Pioneer DVR-108 DVD Burner
Radeon 9800 Pro
WD 80GB HDD

As well as an older Teac CD-burner.

For my new system I've been looking at the Athlon 64 3000+ and 3200+ processors, though I'm leaning towards the 3000+ for a few reasons. First off, price is a major factor and without a huge performance increase it would be hard to justify. Second, while I have built systems before I don't have any experience with overclocking (nor do I intend to start now) and from what I've read on the boards here it seems like the main advantages for the 3200+ over the 3000+ would be for overclockers.

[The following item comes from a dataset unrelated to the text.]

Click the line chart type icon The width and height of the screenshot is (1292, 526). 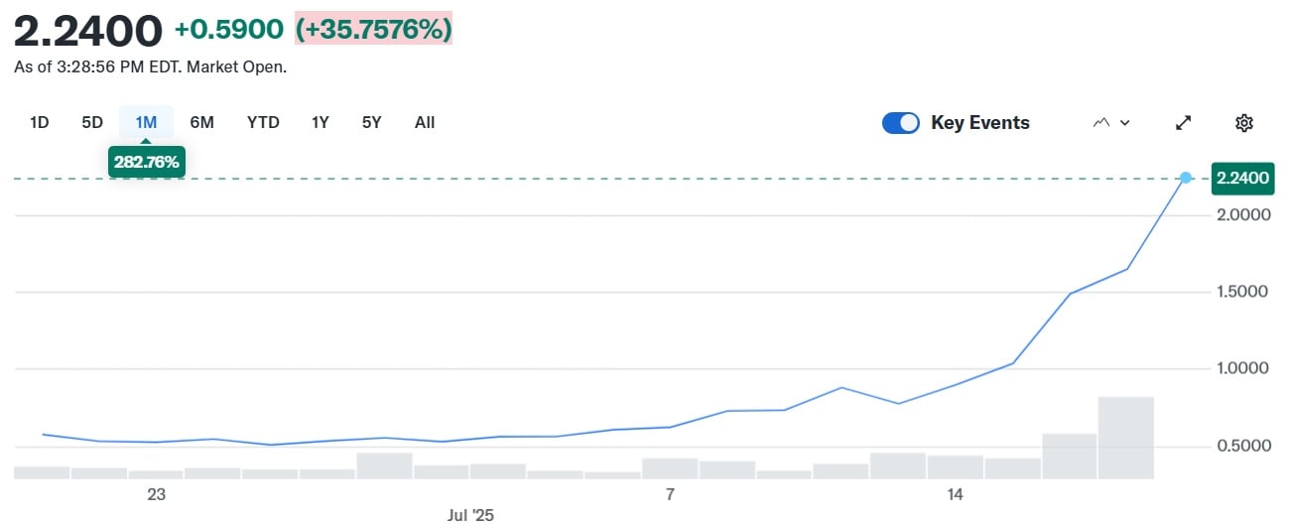click(1101, 123)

If you guys have any advice on this end, I'll gladly listen but as far as the CPU I'm really just going to go with the best deal I find when I'm ordering the rest of my parts.

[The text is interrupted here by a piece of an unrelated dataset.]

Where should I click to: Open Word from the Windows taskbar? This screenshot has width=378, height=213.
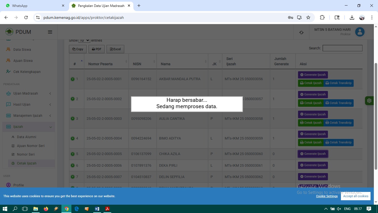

As far as memory I'm looking at the Corsair Value Select that's been advertised around $80 all over the place (2X512).

My real questions are regarding PSU and motherboard.

First off, as far as the motherboard goes I've been looking mostly at the MSI K8N Neo2 Platinum as it has consistently been reviewed as one of the best Athlon 64/AGP motherboards out there. I understand that there are a number of people who feel that the ASUS A8V Deluxe is the better choice, though I'm unclear whether the different chipsets will have a major impact. Again, I don't plan on overclocking, and most of the reviews and advice on the boards here seem to be aimed at those who do so I'm really not familiar with any of the boards which might be a better choice for someone like me. Would it simply be best to go with one of these two boards or am I going to be wasting my money on features I'll never use?

Regarding the PSU, up until today I thought the consensus was to get around a 430 or more watt Antec True Power. After reading some posts in the general hardware forum, however, I've seen some people recomending Seasonic and Sparkle. Is there any major difference here?

While I generally have no problem spending for increased performance I am on a pretty tight budget, so if you have the appropriate advice please feel free to recommend more than one solution. Also, if it helps, I mainly will be using this system for general internet, word processing, etc.. and some gaming but I know that I'm going to be at least somewhat limited by the AGP card. (My older card burned out about 6 months ago and I wasn't planning a rebuild any time soon, obviously a mistake on my part.)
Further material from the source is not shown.